As the US hunts the sources of intelligence leaks on its side, and the Taliban hunts the informers on their side, both threatening to punish informers, it’s useful to make a too seldom admitted point:
The blame aimed at Wikileaks is misplaced, even if you think their posting of classified documents could create real harm. The fault for that lies with a nation, and indeed global civilian-military-corporate-political apparatus (“Anglo-American establishment”, if you prefer the term), that is enamoured with secrecy. So thoroughly enamoured with secrecy that leaks are the only effective way to democratically challenge the apparatus. After all, if you charge the US government with a crime and they invoke “state secrets”, the charges cannot be pursued in any court, and even the courts cannot inquire as to the reason the privilege is invoked or see any justification. We know the original court case that established that privilege was a fraud by the US State Department – that fact is not in question anymore. So what is the recourse? The only available means of democratic intervention, of civilian protest, or to assert liberty in the face of all encompassing, dishonest, and oppressive secrecy, as an unaccountable absolute, is to leak information.
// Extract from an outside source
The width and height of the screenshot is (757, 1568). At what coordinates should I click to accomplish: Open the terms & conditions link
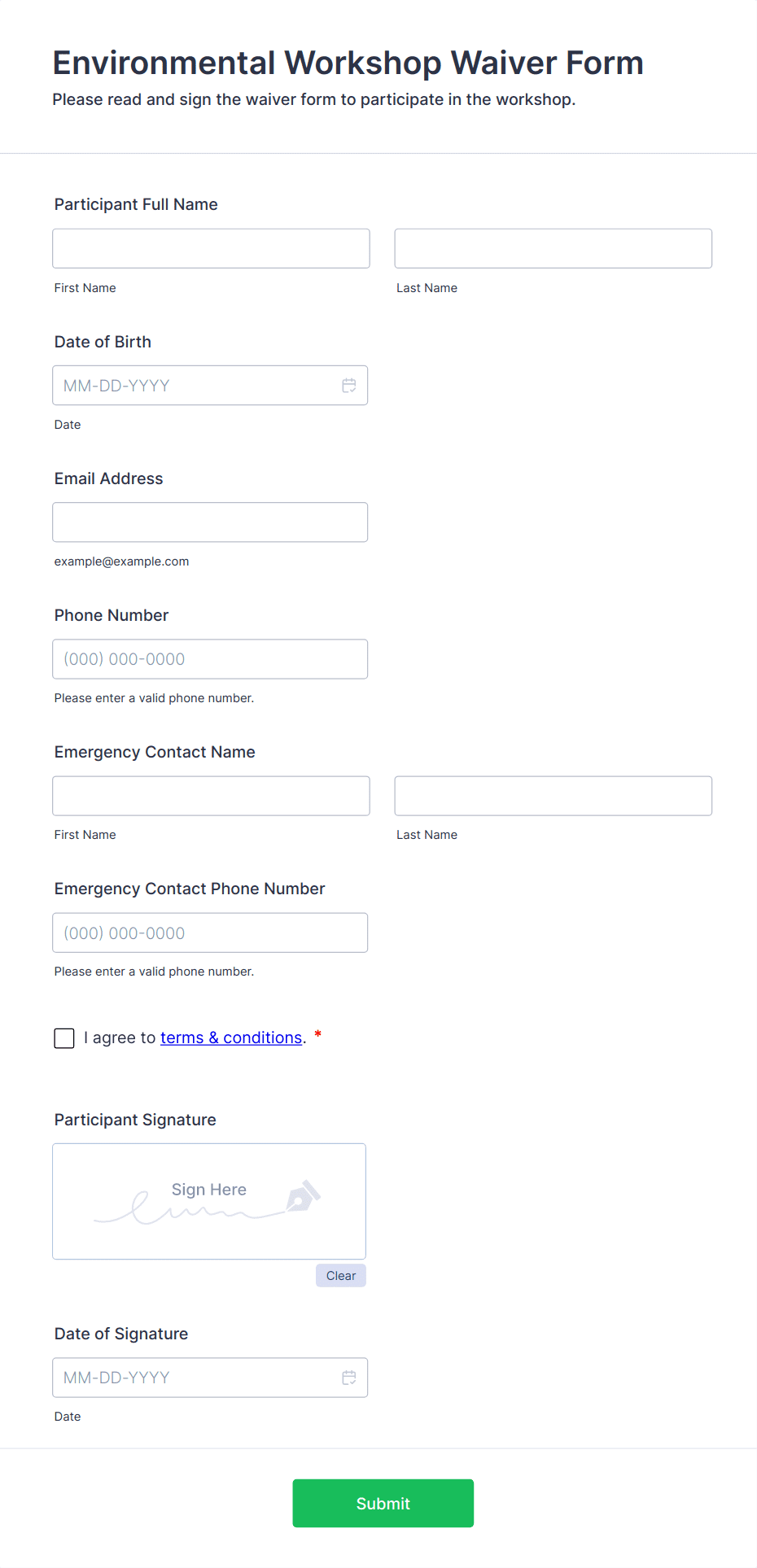231,1037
Leaking information is more than snitching – it’s an act of resistance, and the vehemence of the US response underscores this fact. They know it must be quelled before a trickle becomes a flood. Frankly, we think leaking, if there’s something to leak, is every free person’s duty. Only when secrecy is not an absolute, when it is used only in necessary circumstances, with credible oversight – not a free hand, when it is not backed by oblivion and justified only by more secrecy, can it be supported by a free people. In short, only when secrecy is claimed as an exception to something, not a rule, does it deserve to be upheld.